*** Opening of EXTRACTED TEXT ***

One of the gurus of the older child adoption movement, and a person I respect a great deal and whose company I enjoy even more, recently wrote me an email he titled "life is so very interesting." As I reflect upon the first half of this Father's Day, I have to concur.
I've learned over the years not to get my expectations too high when it comes to our children. Before they were ours, they were someone else's, and in most cases had more than one caretaker earlier in life. Those early kinds of disruptions completely change a young child's perception of life and the world, and many times mother's and father's days are difficult for them because it brings up all kinds of unconscious or subconscious feelings about parenthood and their connections to parents in life. And since I have no children by birth I cannot compare what it would be like to father children from the womb. I guess that puts both them and I on a similar footing. We just try to make it one day at a time, and I love them as much as (perhaps more than) I could love a child springing from my loins. I say more because if I were dealing with my own genetic material, I'm not sure I could be so patient watching my own frailties and insecurities repeated for another generation. I think I do better with the mystery piece of the adoptive life, so in that sense it's quite nice.
This morning in worship, however, I received a surprise, the beginning of which took place several months ago. Back in the winter months (either just before or just after Christmas; I can't remember for sure) a young mother and her two daughters began to visit our church. As I do with any newcomer, I took a few seconds at the end of the service to introduce myself, ask a few pertinent questions and provide a warm welcome. Some visitors continue to return, and some visitors move on. As a pastor you never really know which it's going to be, so I've learned to leave some things to God in that process.
This young family continued to worship with us. On one Sunday morning in particular I received a brief note during the service (which is typical in the way we do things), in which she asked us to pray for and her family because they had some obstacles to overcome. After the service, I invited her to visit with me for a few minutes to see how we might be able to help. I discovered that they had a couple of very specific needs: beds and a kitchen table and chairs. Now, I hasten to add, it is not always this way with folks who indicate a need. I've been a pastor long enough now to recognize when I'm being scammed or when the requested item or items are simply beyong the purview of what a faith community can realistically do. But beds and table and chairs seemed pretty do-able. I connected with our congregation's Outreach Team, and within days we were able to provide the beds, table and chairs.

*** Close of EXTRACTED TEXT ***
*** Opening of GIVEN INFORMATION ***

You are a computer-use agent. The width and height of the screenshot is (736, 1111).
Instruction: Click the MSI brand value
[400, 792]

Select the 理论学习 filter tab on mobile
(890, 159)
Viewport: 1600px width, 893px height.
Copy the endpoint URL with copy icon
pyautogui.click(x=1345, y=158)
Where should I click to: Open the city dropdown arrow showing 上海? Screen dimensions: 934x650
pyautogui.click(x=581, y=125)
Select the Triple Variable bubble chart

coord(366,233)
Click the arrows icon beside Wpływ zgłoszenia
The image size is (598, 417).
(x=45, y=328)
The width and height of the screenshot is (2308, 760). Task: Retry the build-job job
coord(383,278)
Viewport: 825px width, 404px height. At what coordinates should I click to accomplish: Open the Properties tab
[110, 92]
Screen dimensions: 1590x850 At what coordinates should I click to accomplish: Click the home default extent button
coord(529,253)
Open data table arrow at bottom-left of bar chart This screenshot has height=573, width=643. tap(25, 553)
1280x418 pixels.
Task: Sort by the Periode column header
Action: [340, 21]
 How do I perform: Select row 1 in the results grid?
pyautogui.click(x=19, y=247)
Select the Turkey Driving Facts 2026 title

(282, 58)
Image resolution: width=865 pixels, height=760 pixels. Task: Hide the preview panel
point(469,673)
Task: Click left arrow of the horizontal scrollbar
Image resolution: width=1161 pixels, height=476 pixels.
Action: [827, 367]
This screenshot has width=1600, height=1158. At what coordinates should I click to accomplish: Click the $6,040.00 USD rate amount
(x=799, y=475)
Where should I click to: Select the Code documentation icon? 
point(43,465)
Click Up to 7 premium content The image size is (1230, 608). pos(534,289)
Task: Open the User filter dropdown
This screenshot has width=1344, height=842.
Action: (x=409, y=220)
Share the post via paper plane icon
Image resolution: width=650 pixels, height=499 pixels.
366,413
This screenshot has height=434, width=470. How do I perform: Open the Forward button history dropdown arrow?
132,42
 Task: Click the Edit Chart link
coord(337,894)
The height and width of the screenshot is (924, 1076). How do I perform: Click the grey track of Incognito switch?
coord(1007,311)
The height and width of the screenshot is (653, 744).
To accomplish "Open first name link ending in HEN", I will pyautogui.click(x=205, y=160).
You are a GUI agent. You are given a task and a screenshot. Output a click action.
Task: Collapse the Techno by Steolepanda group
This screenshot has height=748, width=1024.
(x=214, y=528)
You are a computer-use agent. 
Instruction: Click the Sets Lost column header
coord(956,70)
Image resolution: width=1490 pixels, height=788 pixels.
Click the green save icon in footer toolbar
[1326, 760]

*** Close of GIVEN INFORMATION ***

QUESTIONS:
(a) In the Father's Day reflection, what specific needs did the young family turn out to have?
(b) Retype the Father's Day reflection from "This morning in" up to and including "in that process.".

SOLVED PROBLEMS:
(a) Beds and a kitchen table and chairs.

(b)
This morning in worship, however, I received a surprise, the beginning of which took place several months ago. Back in the winter months (either just before or just after Christmas; I can't remember for sure) a young mother and her two daughters began to visit our church. As I do with any newcomer, I took a few seconds at the end of the service to introduce myself, ask a few pertinent questions and provide a warm welcome. Some visitors continue to return, and some visitors move on. As a pastor you never really know which it's going to be, so I've learned to leave some things to God in that process.